* START Input rows *
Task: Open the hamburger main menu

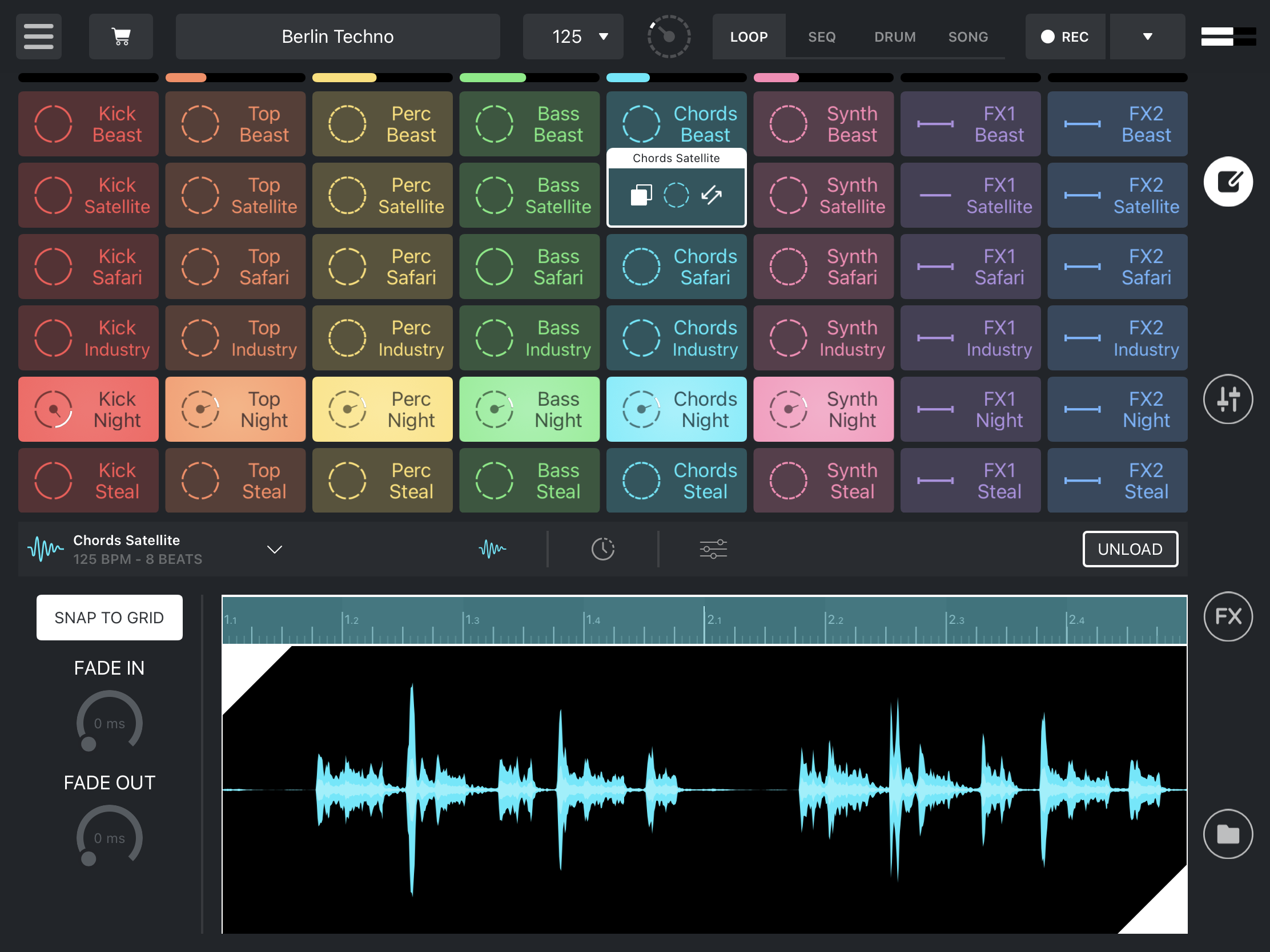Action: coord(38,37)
* END Input rows *
* START Input rows *
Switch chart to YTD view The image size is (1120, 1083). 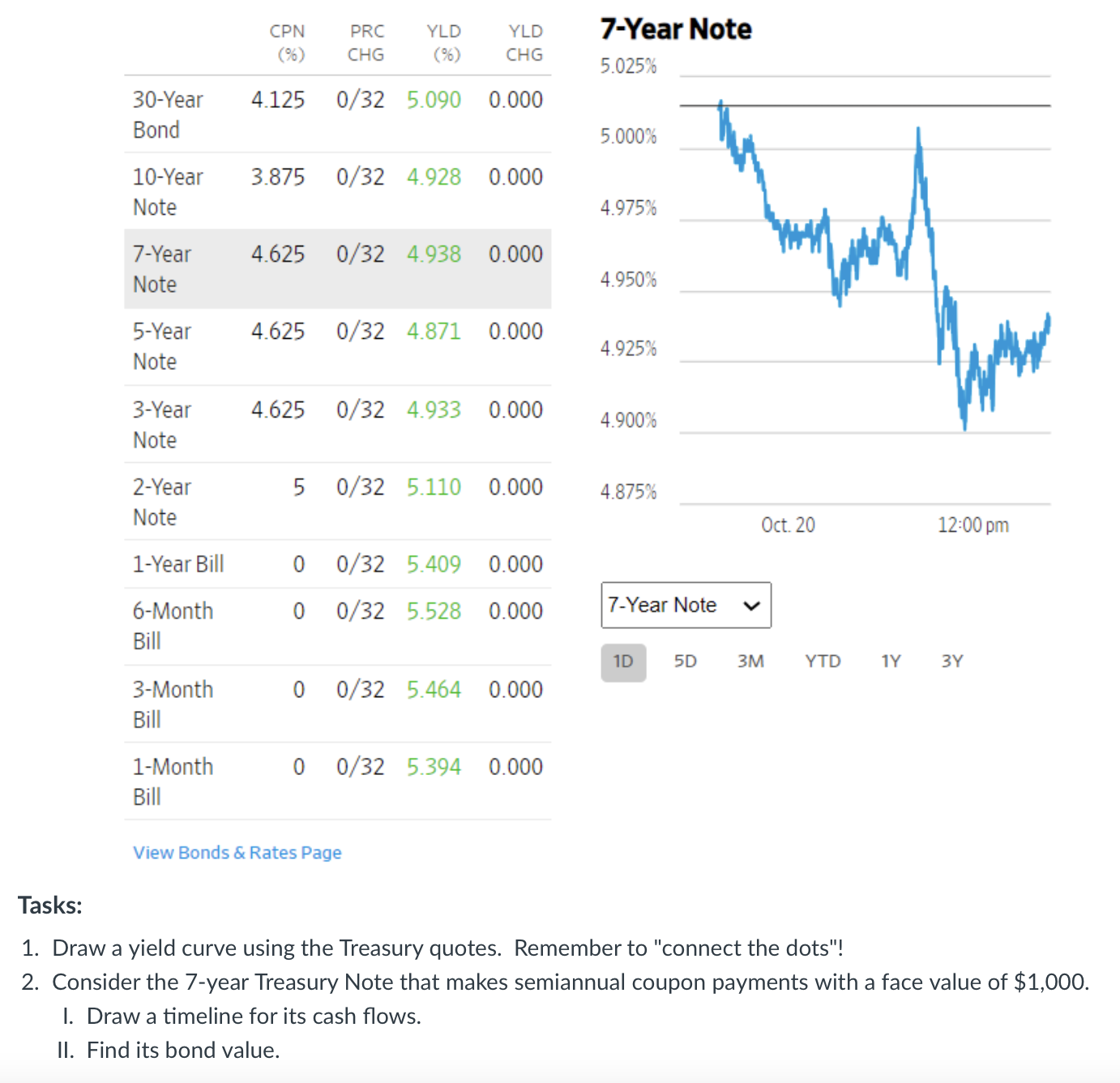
* END Input rows *
* START Input rows *
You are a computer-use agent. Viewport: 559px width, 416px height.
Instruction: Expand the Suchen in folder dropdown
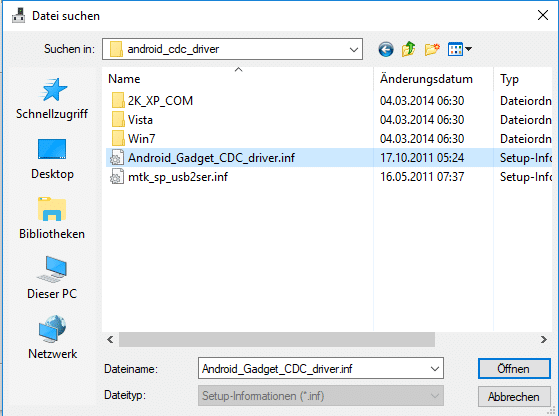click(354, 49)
* END Input rows *
Rescale the stretch from the line containing "You are a computer-use" through the line containing "click(354, 49)": give those lines again, requests included, with every click coordinate in the answers multiplied by 0.8 and rounded to whole numbers, halves rounded up. Leave the pictures out.

You are a computer-use agent. Viewport: 559px width, 416px height.
Instruction: Expand the Suchen in folder dropdown
click(283, 39)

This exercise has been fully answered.